花火には鎮魂の意味合いがあるだなんていうのもきっと嘘。夏休みの風物詩。ただそれだけ。
花火大会が川辺で開催されている。今の時代は生配信で家から観ることもできる。。だからわざわざ人混みに行く必要はないけれど、それもひとつの体験として、価値がある気がする。思い出として、意外と長く保つものだ。
歩きづらい浴衣を着て、鼻緒で足が痛くなって、物の入らない巾着バッグをぶら下げて。下着も浴衣に合せたり。透けてしまうから。なんとなく雰囲気も髪型もメイクも、いつもと違う自分を装う。演じる。夏の夜の幻。
そういう楽しみを、また来年、また来年と積み重ねていくはずだった。わたしも。本当は2人で。でも一人になったから、浴衣も着ないで、あの混んだ現場には行かない。
わずかの休息。それでまた花火が上がる。今年のこの花火は、わたしにとって意味がある。ただ空を飾って、夏を感じさせるギミックではもういさせてくれないみたいだ。
わたしをわたしでもいさせてくれない。ろくでもない女だった。どうしようもない人間だと自覚した。

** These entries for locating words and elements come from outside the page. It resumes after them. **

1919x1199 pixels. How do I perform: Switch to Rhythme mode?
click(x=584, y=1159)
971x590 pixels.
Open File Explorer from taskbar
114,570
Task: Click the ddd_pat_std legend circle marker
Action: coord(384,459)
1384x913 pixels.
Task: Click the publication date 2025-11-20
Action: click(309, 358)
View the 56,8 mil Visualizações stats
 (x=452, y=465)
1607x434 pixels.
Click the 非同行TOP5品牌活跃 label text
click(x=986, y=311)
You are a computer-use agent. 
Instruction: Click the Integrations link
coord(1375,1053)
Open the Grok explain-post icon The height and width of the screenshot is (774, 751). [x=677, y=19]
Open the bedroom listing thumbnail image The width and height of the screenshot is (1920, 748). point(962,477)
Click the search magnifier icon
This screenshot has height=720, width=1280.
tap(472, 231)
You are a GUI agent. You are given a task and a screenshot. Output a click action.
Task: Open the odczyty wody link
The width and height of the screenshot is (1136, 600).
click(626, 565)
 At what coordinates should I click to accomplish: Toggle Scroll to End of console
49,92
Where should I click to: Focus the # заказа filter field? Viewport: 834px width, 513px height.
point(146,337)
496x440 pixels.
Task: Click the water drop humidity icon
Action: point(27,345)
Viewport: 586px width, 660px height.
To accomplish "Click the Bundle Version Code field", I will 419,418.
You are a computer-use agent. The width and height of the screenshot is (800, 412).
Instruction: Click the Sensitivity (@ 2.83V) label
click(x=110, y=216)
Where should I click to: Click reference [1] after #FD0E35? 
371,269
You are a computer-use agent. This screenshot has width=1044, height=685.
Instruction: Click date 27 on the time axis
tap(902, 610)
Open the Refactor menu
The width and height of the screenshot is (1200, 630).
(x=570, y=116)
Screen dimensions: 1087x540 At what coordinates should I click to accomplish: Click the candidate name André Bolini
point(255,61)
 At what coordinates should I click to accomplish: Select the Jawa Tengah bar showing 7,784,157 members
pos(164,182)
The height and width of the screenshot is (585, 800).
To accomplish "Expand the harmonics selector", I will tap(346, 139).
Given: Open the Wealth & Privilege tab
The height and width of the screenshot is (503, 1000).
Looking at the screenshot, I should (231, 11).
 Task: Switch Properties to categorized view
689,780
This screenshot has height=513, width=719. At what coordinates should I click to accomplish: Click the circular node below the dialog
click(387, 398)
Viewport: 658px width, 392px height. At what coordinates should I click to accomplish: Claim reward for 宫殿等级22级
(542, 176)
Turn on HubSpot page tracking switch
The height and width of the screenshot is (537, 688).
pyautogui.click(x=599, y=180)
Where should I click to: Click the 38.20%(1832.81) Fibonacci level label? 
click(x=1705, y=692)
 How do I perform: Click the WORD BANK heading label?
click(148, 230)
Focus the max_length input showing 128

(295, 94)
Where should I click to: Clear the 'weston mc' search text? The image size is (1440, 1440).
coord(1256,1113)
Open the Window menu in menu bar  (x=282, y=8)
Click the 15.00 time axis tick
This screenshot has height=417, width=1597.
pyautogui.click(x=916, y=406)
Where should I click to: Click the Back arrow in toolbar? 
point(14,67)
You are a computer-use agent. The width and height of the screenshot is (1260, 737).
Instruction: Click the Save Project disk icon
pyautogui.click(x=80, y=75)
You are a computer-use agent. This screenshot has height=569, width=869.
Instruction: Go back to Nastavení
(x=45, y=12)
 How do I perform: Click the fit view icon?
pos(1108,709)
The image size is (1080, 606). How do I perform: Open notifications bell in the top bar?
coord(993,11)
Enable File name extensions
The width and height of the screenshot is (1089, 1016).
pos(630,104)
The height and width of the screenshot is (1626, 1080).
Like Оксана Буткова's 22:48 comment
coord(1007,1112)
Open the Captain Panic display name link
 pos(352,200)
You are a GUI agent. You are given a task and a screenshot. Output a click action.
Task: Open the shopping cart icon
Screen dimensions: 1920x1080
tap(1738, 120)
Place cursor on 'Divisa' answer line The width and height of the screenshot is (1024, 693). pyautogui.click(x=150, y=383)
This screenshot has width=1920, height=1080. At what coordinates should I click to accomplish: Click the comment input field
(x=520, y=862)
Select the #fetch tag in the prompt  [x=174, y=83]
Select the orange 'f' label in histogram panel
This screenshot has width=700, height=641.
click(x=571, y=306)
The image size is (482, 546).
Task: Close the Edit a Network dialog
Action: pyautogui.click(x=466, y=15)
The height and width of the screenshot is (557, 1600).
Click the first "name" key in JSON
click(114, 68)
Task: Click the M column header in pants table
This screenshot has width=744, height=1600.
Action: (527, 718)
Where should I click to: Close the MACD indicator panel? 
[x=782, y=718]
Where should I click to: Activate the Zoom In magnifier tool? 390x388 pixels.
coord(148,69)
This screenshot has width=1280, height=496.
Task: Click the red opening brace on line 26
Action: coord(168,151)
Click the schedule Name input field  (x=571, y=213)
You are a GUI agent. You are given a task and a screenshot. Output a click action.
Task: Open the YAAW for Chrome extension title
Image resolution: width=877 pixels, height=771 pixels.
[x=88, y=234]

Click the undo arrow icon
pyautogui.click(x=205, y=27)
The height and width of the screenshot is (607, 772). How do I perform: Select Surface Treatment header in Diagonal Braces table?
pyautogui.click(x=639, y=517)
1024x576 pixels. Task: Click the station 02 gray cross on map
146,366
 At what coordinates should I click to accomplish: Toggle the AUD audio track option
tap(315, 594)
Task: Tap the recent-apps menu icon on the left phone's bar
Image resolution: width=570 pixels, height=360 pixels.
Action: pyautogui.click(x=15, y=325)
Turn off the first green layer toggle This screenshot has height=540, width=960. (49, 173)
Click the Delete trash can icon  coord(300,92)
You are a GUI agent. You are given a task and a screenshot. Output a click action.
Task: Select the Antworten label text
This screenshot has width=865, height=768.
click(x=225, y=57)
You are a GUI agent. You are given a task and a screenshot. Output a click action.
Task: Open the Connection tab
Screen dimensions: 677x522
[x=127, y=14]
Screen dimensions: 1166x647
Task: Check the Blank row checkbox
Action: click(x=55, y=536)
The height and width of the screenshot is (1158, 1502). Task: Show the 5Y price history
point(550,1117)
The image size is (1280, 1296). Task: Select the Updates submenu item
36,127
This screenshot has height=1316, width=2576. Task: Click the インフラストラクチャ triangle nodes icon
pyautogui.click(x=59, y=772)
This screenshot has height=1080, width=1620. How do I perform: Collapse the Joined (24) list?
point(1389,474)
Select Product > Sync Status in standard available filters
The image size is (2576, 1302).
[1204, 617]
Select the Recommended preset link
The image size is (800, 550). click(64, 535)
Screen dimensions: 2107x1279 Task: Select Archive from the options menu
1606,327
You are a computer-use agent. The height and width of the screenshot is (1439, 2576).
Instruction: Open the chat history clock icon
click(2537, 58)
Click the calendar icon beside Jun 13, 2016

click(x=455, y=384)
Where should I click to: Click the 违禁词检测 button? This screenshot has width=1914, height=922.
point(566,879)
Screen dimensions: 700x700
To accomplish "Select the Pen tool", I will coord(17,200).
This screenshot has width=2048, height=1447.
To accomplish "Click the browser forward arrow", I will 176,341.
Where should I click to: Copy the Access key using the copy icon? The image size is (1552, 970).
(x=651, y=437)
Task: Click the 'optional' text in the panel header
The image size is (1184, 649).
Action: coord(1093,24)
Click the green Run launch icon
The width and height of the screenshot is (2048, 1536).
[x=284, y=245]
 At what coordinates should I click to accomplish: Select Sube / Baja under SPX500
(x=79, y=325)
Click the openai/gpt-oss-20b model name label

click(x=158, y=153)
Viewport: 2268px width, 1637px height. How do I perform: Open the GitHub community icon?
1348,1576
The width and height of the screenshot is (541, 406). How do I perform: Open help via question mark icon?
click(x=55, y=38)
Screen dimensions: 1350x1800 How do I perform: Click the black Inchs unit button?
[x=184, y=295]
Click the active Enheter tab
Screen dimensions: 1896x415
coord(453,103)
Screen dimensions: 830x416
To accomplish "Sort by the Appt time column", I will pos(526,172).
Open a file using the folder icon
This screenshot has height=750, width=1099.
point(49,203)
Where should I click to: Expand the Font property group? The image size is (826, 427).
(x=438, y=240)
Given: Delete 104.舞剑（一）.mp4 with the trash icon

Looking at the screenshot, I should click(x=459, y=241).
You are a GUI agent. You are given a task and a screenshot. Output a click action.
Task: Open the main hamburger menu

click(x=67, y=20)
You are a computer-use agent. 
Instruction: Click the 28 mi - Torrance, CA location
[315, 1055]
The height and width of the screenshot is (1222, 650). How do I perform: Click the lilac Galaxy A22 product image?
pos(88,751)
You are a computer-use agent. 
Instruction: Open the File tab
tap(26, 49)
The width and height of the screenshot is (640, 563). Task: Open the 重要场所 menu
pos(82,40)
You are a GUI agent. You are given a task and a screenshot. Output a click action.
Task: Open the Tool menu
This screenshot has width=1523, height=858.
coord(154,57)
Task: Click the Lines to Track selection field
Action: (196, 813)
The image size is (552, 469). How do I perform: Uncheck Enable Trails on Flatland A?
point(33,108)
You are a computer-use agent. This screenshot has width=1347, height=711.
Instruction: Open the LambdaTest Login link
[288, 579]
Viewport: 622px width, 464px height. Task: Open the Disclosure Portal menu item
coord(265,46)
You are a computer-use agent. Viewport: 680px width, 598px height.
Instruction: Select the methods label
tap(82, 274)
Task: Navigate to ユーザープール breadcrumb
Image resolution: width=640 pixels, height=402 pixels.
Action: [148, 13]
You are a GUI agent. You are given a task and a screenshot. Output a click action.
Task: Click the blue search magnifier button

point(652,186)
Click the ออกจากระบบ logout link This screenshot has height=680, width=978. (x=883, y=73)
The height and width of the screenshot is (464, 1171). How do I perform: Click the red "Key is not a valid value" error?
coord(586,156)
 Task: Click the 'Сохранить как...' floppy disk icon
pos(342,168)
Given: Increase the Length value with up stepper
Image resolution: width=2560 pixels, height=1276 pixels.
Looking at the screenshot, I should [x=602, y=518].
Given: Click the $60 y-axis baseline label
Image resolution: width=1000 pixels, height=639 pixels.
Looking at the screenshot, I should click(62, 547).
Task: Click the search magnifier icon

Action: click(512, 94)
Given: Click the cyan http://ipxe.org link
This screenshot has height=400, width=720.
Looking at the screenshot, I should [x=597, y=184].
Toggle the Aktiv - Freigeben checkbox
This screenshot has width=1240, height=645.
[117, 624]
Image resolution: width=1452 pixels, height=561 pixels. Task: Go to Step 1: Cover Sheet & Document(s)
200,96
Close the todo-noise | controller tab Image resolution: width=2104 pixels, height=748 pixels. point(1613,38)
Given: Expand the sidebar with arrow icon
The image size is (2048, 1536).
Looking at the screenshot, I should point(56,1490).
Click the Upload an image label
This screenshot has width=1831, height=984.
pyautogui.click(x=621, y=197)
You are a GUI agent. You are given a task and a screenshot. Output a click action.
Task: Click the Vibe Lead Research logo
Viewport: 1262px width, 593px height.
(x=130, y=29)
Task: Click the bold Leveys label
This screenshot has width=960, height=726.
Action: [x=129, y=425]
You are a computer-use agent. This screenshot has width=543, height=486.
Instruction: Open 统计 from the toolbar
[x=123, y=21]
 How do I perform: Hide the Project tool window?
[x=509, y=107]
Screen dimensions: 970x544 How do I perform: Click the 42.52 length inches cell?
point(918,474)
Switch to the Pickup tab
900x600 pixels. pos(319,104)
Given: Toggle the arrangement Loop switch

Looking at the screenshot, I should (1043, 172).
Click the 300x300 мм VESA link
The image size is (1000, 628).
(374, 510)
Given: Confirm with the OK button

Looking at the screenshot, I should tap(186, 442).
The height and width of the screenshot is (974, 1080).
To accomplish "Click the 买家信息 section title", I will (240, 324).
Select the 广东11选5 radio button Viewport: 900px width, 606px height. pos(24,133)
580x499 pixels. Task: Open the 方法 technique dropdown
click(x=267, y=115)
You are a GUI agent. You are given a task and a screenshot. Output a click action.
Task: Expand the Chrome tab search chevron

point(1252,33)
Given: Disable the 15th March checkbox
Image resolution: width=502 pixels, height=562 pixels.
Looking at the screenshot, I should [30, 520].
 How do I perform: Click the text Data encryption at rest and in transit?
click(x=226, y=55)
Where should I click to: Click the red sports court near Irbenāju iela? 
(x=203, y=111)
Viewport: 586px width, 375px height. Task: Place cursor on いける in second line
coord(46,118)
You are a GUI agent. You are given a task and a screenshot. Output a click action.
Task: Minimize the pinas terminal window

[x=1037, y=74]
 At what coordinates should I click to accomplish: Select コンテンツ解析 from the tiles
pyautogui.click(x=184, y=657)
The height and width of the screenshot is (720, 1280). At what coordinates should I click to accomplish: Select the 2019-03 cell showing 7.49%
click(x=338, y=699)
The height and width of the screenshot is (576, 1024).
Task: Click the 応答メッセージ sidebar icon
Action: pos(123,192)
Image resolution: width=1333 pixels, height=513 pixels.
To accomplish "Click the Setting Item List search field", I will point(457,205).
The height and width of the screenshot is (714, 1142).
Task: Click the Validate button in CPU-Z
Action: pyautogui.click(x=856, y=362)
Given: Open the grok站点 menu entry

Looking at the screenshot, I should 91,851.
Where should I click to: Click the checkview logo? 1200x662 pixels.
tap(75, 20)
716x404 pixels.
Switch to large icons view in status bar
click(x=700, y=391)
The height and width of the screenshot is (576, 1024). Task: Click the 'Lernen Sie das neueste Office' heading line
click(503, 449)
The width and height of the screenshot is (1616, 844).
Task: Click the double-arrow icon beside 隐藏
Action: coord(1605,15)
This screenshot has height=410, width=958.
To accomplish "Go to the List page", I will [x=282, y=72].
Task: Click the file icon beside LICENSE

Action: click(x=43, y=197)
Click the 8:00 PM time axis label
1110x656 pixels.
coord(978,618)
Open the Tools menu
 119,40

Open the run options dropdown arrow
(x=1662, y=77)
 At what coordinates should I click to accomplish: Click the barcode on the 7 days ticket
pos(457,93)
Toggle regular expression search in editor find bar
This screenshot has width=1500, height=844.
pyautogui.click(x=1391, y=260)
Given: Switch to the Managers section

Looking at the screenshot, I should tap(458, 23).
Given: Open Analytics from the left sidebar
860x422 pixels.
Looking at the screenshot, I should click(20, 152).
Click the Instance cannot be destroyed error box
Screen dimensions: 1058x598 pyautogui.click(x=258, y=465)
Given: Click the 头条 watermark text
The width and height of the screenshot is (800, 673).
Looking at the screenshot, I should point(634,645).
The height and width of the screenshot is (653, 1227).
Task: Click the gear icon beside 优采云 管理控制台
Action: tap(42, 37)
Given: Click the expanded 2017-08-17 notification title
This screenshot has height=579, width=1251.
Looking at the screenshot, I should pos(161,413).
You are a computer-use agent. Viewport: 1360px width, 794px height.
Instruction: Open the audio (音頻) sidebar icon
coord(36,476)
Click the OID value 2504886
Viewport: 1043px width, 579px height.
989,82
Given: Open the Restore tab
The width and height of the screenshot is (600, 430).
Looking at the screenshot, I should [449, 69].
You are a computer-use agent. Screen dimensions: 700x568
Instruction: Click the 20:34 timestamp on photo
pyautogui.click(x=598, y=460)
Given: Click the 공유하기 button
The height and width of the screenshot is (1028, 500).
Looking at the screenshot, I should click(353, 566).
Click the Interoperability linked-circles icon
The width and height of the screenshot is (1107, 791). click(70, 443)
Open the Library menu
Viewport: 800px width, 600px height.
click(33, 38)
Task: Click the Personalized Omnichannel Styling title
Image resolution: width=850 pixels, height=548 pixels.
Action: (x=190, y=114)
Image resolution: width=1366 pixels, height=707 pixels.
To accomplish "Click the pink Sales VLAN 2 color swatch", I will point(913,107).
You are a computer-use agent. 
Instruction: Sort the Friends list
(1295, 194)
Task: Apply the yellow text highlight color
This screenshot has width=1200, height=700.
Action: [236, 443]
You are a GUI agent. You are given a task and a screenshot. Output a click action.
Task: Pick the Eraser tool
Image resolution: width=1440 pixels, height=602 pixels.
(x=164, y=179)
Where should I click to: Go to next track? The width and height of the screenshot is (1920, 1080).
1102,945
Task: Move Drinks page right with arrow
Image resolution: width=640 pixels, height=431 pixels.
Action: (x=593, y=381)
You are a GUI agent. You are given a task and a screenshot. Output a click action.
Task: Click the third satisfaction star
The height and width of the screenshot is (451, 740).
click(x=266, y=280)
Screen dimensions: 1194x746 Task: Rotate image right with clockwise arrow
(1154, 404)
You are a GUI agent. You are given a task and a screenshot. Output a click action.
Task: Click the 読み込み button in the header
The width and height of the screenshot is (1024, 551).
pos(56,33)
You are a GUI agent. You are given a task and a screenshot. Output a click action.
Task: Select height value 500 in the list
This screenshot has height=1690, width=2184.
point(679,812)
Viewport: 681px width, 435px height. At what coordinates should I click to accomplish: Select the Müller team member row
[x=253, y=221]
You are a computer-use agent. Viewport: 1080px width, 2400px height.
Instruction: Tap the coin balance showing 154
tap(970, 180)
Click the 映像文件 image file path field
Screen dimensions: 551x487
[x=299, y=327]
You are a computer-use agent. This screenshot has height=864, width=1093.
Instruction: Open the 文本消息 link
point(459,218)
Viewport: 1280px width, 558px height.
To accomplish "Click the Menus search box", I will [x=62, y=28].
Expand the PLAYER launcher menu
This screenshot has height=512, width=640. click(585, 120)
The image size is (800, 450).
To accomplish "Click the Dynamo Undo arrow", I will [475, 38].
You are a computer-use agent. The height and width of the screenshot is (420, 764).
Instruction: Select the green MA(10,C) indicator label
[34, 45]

大切だと思い込んでいた、大切なはずの人の意志を尊重してもやれない。わたしが鬼になることは望まれたことではないはずなのに。
花火が次々と上がっていく。火薬の匂いが恋しい。人混みのなかで嗅ぐ他人の香水の匂いが。煩わしい蒸し暑さが。
打ち上がった花火は川底へも落ちていくのだろう。波間にそよぎながら、流れ消えていく。その光景を知っている。昨年まで一緒に観ていたから。今年も一緒に行けるものだと思っていた。疑う由なんかなかった。
割高なからあげだの、原価数円のかき氷だのをありがたがって食べていた。子供の持つ光るおもちゃに年甲斐もなく惹かれたりして。
すべてが懐かしくて、あの輝かしい夏休みにはもう戻れない。
花火が打ち上がる。不発だった。夜空が煙る。あれは魂が爆ぜる音。わたしたちはそれを観て喜んでいる。美しいものにする。悲劇的であればあるほど、詩的にする。
赦せない、赦せない、赦せない。
誰かのヒーローでなくてよかった。名声も褒賞も捨てて欲しかった。ただわたしは傍にいてほしかった。ごくごく一般的な人でよかった。そんな優しさなんて要らなかった。
煙が漂う。あの人を呑んだ川の上で。